Now that we have generated 4 volumes we can use these as templates for Heterogeneous Refinement:

  • Run a Heterogeneous Refinement job (1) inputting the selected particles from Select 2D, the Ab-Initio models that you obtained and set Refinement box size (voxels):64 as this is the box size that the particles were Fourier cropped to.

Examine your Ab-Initio and Heterogeneous Refinement output volumes.

Figure 6. Volumes from Ab-Initio and Heterogeneous Refinement of extracted blob picked particles. A) Volumes from Ab-Initio Refinement jobs.
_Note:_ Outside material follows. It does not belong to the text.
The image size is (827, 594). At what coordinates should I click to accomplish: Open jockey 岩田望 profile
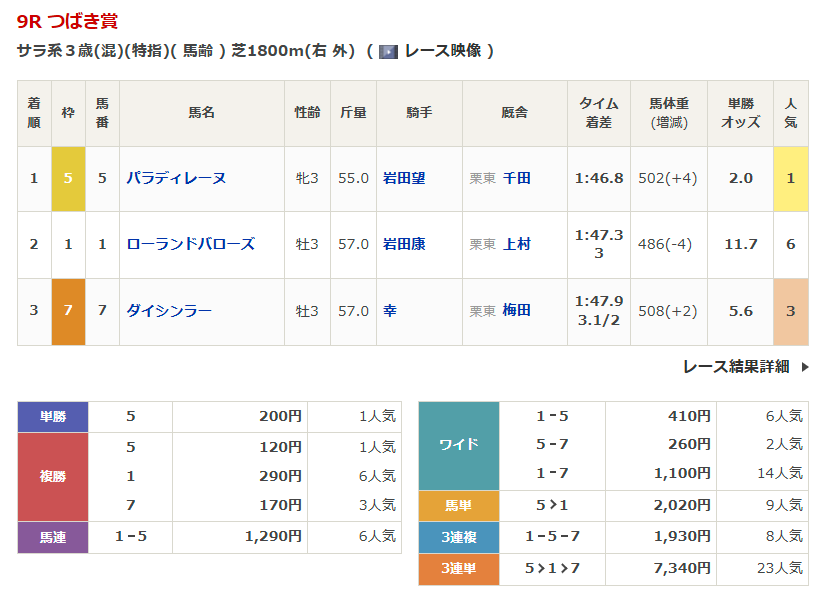404,178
B) Volumes from Heterogeneous Refinement.

At this stage we had ~180k particles in the best class (purple in Figure 6) from which to create some nice 2D templates.
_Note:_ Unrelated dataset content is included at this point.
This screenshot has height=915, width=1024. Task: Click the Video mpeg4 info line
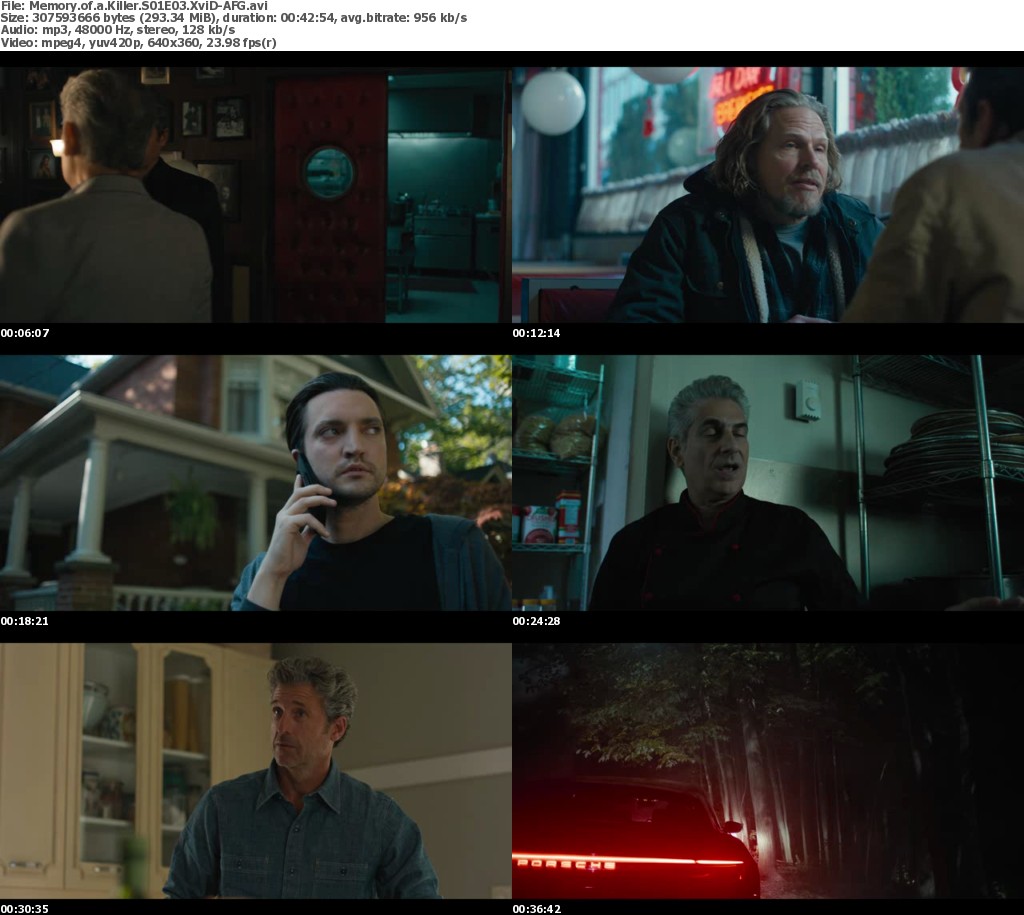pyautogui.click(x=138, y=44)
  • Run a 2D Classification job using the particles from the best Heterogeneous Refinement class, and the following settings:

Parameter
Setting
Explanation

Number of 2D classes

30

We do not want an excessive number of selected classes as template picking takes longer with more provided templates

Maximum resolution (A)

10

The resolution of these images is limited to ~9 Å due to Fourier cropping

Initial classification uncertainty factor

1

Setting this lower than 2 encourages greater diversity of classes = good to identify junk

2D zero pad factor

1

Reducing padding will allows the job to run faster

Number of GPUs to parallelize

4

Use as many as are available on your node or workstation

In the above example we used an initial uncertainty factor of 1 and we saw a diverse range of views. Other datasets might benefit from using a higher uncertainty factor, such as 2-5 and fewer classes. Setting the initial uncertainty factor too high for a given dataset can lead to all classes looking identical. A value of 1 or 2 tends to work robustly, with values of 0.5 to 5 working better in some cases.

  • Run a Select 2D Classes job and select the class averages that contain views of the intact target.

We show example selected classes in Figure 7A. Up to this point we just used particles from a subset of micrographs to speed up 2D template generation, but now we are ready to pick using the whole dataset.

  • Create a Template Picker job and connect the micrographs from the Manually Curate Micrographs job and the selected templates from last Select 2D Classes. Set Pick on denoised micrographs:true and Particle diameter (A):140.

You will notice that although we deduced the particle diameter was around 120 Å, we use a slightly larger value for template picking. We have empirically found that we sometimes get better picking results with a diameter that is set to ~10-20% larger than the particle.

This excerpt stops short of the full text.